California mountain climber Jim Bridwell, renowned in the outdoors community for scaling some of the world’s toughest mountains, died of hepatitis C virus (HCV) complications, according to his family. He was 73 years old, CBS Sacramento reports.
The legendary climber, who scaled Mount Everest as well as some of the biggest peaks in Yosemite National Park throughout his 40-year climbing career died of liver and kidney failure related to the virus. Bridwell, a hard-partying hippie since the 1960s, might have contracted the virus in the 1980s, after he got a tattoo from a headhunting tribe in Borneo, according to his wife, Peggy Bridwell.

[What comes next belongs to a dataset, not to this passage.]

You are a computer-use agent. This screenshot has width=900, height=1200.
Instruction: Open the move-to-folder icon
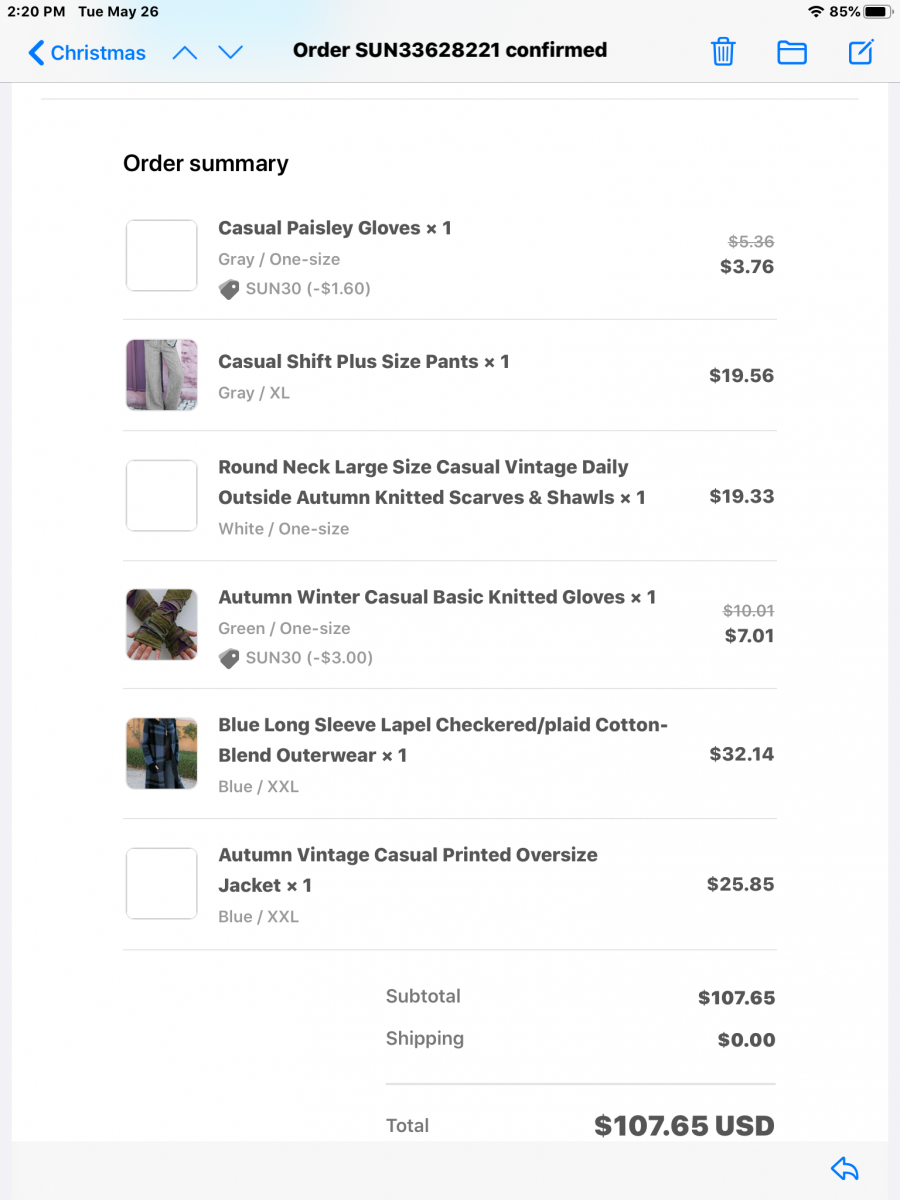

According to stories from the California climbing community, Bridwell was idolized by some and considered reckless by others. He made nearly 100 first ascents in Yosemite as well as on peaks in Alaska and the Andes. In 1982, he was part of a group that trekked 300 miles around Mount Everest. Bridwell also helped establish Yosemite’s first search-and-rescue team, pioneered climbing rescue techniques and invented climbing gear.
“He was the kind of guy who brought out the best of you… but he was also a child of the ’60s, a hard-drinking guy, who took acid trips as part of his journey and smoked unfiltered Camels almost until the end of his life,” recalled fellow climber Dean Fidelman, 62. In addition to his wife, Bridwell is survived by the couple’s son, Layton.